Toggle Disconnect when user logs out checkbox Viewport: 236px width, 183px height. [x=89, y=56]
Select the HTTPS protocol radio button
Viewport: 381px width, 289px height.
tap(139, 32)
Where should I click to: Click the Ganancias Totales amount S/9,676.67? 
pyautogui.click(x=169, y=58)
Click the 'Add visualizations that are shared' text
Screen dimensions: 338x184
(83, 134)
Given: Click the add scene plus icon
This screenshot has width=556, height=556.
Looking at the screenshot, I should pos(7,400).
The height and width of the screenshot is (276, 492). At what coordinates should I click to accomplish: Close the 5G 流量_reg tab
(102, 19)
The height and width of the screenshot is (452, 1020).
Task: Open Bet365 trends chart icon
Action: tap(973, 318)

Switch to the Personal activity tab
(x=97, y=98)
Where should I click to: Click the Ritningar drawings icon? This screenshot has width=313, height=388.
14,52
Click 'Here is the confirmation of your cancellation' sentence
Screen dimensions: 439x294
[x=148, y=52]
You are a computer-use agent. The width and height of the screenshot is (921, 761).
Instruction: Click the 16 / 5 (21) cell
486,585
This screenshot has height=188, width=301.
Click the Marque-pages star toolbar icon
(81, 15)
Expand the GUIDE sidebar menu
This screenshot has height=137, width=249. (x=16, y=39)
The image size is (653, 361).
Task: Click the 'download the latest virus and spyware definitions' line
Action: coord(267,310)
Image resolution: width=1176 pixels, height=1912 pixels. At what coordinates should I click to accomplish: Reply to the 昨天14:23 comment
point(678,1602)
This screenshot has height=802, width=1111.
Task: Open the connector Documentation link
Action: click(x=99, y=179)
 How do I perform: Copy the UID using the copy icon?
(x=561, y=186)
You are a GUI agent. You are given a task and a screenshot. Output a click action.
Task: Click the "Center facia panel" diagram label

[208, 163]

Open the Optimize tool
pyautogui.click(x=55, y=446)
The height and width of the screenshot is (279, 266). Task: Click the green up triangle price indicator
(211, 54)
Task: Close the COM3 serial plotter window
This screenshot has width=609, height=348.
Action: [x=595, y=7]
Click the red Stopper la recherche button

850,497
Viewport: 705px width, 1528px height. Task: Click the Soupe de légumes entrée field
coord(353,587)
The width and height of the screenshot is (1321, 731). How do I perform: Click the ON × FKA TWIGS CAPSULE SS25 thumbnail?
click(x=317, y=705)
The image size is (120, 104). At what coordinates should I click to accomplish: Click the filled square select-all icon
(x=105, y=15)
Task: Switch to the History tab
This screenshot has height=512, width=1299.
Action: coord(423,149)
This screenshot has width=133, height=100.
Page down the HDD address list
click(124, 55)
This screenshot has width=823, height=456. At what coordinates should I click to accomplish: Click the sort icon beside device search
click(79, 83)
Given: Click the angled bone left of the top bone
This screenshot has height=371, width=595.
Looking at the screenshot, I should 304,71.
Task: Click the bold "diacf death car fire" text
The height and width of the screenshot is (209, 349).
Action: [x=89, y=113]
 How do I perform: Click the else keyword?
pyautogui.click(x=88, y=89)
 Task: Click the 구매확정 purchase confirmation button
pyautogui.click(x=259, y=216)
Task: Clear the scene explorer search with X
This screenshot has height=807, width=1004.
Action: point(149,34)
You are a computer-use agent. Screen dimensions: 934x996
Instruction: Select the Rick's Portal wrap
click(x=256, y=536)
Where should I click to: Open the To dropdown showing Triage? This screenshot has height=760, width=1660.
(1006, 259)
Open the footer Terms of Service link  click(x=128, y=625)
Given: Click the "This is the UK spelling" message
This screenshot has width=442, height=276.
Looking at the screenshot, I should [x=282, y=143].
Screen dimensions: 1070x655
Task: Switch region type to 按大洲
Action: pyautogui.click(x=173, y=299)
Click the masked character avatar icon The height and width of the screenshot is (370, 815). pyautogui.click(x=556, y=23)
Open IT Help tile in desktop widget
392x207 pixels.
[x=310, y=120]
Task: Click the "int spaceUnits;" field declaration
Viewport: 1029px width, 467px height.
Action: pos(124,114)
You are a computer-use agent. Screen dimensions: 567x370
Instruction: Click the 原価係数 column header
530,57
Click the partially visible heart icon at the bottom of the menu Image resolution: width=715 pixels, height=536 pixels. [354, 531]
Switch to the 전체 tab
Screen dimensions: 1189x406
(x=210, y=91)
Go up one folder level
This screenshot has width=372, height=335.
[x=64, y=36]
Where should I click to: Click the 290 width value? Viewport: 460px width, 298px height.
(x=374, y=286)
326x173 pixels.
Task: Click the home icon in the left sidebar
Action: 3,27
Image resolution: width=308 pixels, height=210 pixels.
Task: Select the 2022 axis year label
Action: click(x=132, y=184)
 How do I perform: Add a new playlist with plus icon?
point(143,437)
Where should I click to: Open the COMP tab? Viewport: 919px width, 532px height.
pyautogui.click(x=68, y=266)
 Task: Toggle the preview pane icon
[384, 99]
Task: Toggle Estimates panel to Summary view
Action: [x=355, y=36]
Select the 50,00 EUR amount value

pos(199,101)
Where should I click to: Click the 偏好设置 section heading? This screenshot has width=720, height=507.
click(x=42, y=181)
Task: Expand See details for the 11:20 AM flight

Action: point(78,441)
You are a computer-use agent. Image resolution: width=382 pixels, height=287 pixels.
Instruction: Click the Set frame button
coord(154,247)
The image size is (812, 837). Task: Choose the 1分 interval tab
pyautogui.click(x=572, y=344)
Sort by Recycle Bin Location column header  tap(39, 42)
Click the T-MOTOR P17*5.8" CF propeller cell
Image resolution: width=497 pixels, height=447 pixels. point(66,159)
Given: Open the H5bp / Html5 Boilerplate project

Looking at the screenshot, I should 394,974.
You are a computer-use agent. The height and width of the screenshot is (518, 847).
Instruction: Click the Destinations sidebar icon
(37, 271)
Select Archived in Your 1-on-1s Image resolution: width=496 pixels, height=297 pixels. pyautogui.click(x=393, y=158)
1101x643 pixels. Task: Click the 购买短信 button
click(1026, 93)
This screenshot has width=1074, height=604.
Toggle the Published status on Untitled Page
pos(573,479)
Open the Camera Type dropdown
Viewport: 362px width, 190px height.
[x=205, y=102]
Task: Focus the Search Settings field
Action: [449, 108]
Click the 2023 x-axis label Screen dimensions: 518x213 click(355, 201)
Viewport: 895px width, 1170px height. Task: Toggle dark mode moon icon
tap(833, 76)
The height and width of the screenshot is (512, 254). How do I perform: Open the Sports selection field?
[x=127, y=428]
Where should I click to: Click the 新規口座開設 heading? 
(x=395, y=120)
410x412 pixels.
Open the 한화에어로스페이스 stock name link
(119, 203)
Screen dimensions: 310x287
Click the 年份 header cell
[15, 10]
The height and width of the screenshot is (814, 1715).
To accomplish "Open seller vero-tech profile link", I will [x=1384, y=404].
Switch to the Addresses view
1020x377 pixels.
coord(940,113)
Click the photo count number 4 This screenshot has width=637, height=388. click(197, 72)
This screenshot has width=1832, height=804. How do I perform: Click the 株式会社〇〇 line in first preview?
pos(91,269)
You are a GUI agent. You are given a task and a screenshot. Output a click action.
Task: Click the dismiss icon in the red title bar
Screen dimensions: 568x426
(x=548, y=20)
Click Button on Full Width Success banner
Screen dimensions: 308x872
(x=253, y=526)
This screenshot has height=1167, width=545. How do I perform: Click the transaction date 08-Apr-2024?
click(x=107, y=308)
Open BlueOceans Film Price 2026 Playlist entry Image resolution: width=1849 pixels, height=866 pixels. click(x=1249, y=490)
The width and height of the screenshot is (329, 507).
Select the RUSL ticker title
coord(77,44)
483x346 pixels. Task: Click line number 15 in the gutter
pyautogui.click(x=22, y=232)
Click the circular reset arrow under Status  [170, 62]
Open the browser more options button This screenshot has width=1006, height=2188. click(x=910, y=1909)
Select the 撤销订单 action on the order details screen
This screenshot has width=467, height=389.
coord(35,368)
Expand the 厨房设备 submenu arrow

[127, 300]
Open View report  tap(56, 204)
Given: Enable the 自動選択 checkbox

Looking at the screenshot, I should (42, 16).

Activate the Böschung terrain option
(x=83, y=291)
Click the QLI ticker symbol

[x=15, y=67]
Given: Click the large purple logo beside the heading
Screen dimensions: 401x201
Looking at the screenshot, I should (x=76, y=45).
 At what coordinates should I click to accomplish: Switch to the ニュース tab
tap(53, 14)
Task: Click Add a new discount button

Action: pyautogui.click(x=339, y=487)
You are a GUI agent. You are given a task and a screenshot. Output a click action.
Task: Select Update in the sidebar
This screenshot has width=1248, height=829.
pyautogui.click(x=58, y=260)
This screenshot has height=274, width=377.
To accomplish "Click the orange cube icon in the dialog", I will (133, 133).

What the task requires: Show every line in the listing above that carries the word "will".

Answer space:
To accomplish "Open seller vero-tech profile link", I will [x=1384, y=404].
To accomplish "Click the orange cube icon in the dialog", I will (133, 133).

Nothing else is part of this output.